Moses & Joshua’s 33 Defeated Kings: When Promise Becomes Possession
- D. Mitchell
- Jan 24
- 6 min read
Updated: Jan 28
The Moment of Fulfillment
"Not one word of all the good promises that Jehovah had made to the house of Israel was broken; all of them came true." (Joshua 21:45, NWT)
This declaration marks one of the most significant moments in Israel's history, the completion of the conquest of Canaan. What began as a promise to Abraham approximately 645 years earlier had finally reached its fulfillment. The land that God had sworn to give to Abraham's descendants was now in their possession.

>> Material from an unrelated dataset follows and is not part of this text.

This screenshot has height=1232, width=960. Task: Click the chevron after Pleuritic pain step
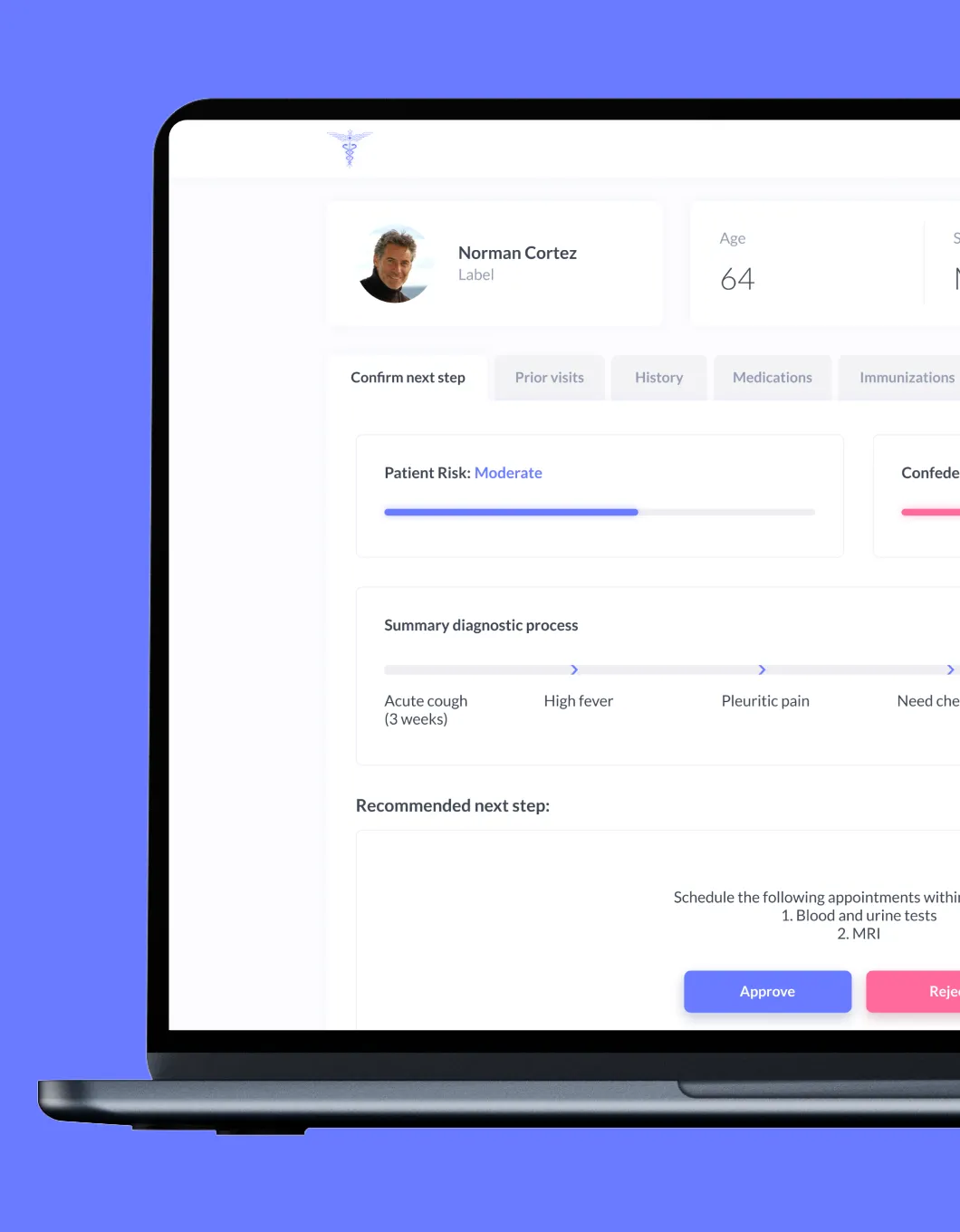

But the biblical text records a striking detail about this fulfillment: it was accomplished through the defeat of exactly 33 kings.
Counting the Kings: Two Plus Thirty-One

The book of Joshua provides a precise accounting in chapter 12:
"Now these are the kings of the land whom the Israelites defeated... These are the kings of the land whom Joshua and the Israelites defeated on the west side of the Jordan... all the kings were 31." (Joshua 12:1, 7, 24, NWT)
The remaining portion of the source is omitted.